By combining these elements, a laser-thermal rocket could provide very fast flights to Mars that would last only six weeks – something that was previously thought only possible with nuclear-fueled rocket engines.

The most immediate advantage is that it represents a solution to the problems associated with the hazards associated with deep space flight, such as prolonged exposure to radiation and microgravity.

At the same time, says Duplay, the mission comes with some challenges, as many of the technologies involved are cutting-edge and have not yet been tested:

“The laser heating chamber is probably the biggest challenge: Can we keep hydrogen gas, our fuel, when it is heated by a laser beam to over 10,000 K, and at the same time keep the walls of the chamber cool? Our models say it is feasible, but experimental testing on a full scale is not yet possible because we have not yet built the necessary 100 MW lasers.”

While much of the technology in this proposed mission architecture – and other similar proposals – is still in theory and development, their potential is undeniable.

Reducing the time it takes to get to Mars to weeks instead of months would solve two of the biggest problems for Martian missions – logistical and medical.

In addition, the creation of a rapid transit system between Earth and Mars will accelerate the creation of infrastructure between Earth and Mars. This could include a Gateway-type space station orbiting Mars, similar to the Mars Base Camp proposed by Lockheed Martin, as well as a laser array to slow incoming spacecraft.

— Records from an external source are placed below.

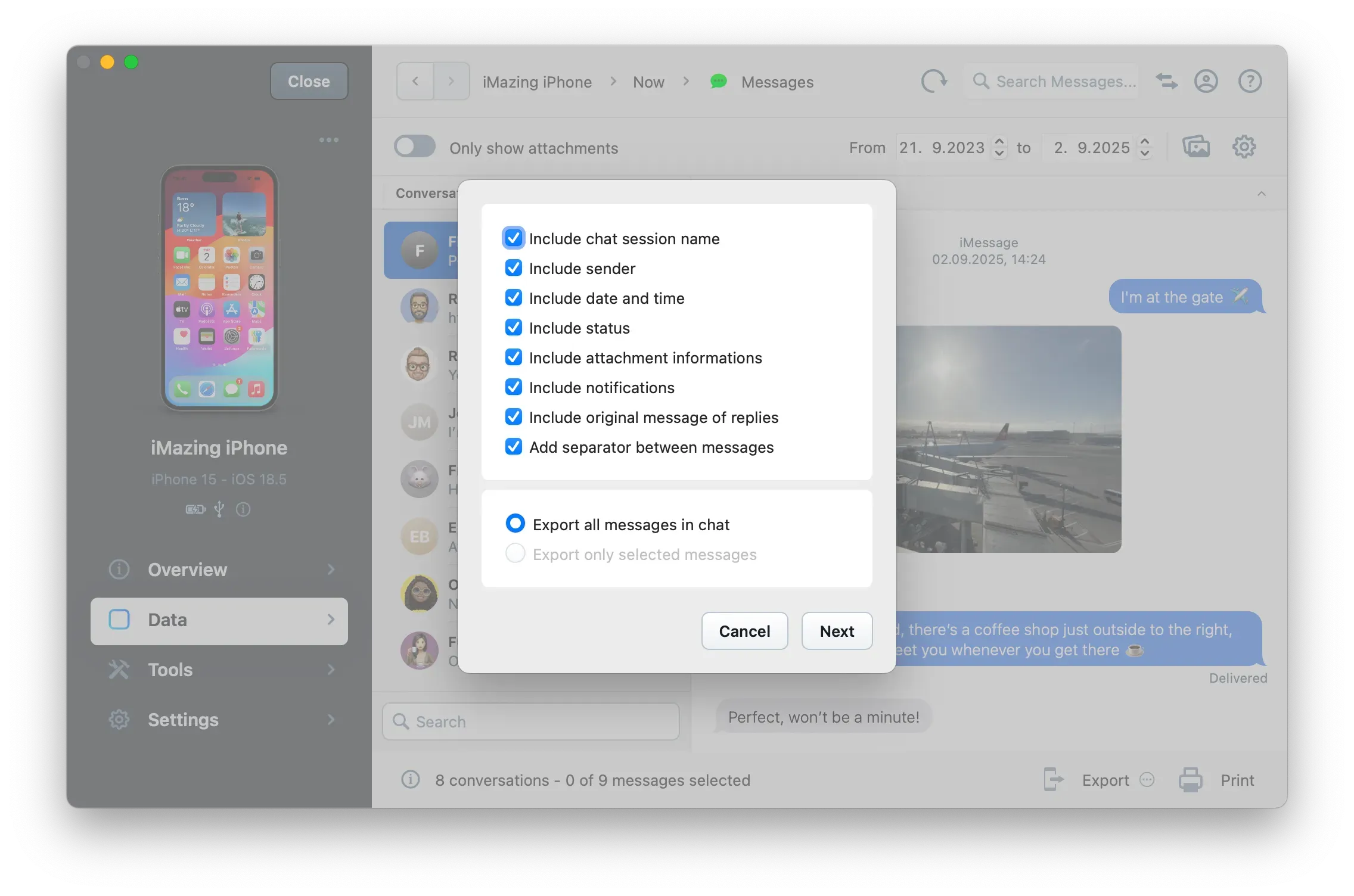Click the Export icon at bottom

tap(1054, 779)
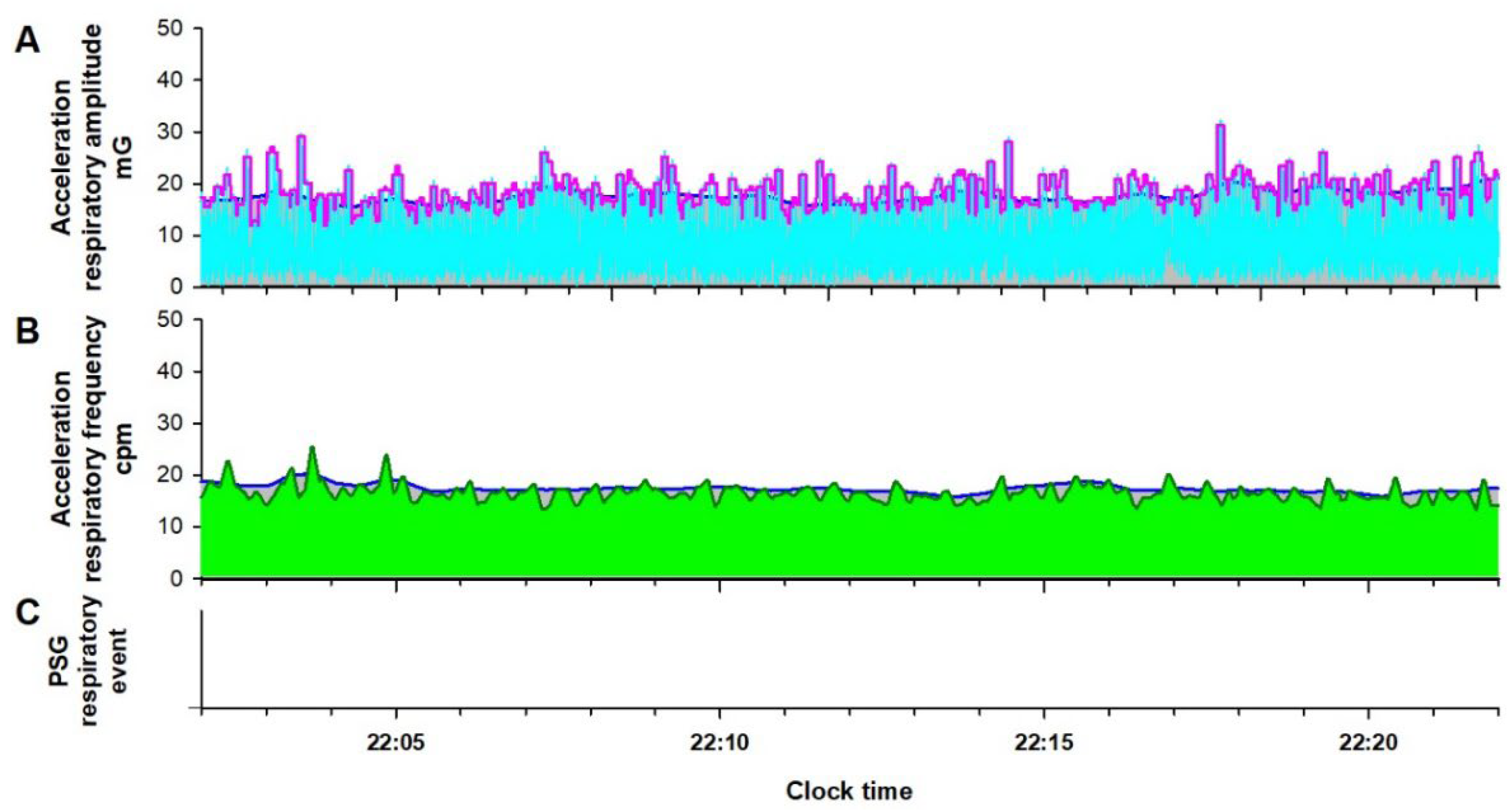Image resolution: width=1507 pixels, height=812 pixels.
Task: Click the 0 tick label in panel A
Action: (178, 286)
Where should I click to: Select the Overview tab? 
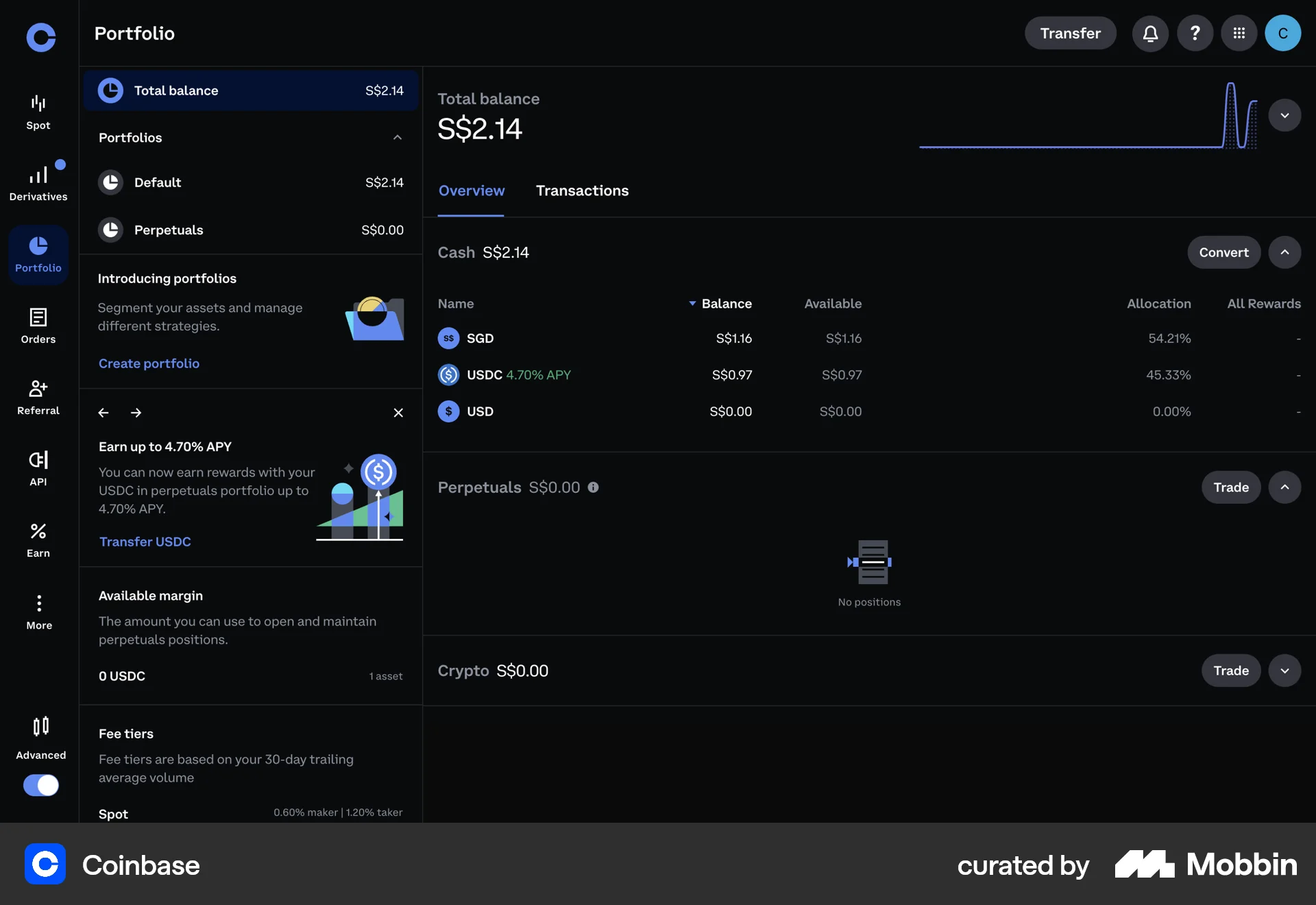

The presence of these objects will also speed up plans to create a permanent human presence on the surface of Mars.

Professor Higgins concluded by saying:

“The Mars in 45 Days study led by Emmanuel was motivated by the study of other, near-term applications of phased array laser technology being developed by Philip Lubin’s group.

The ability to deliver energy into deep space using a laser would be a revolutionary technology for propulsion and Our study looked at a laser thermal approach, which looks promising, but the laser technology itself is a real game-changer.”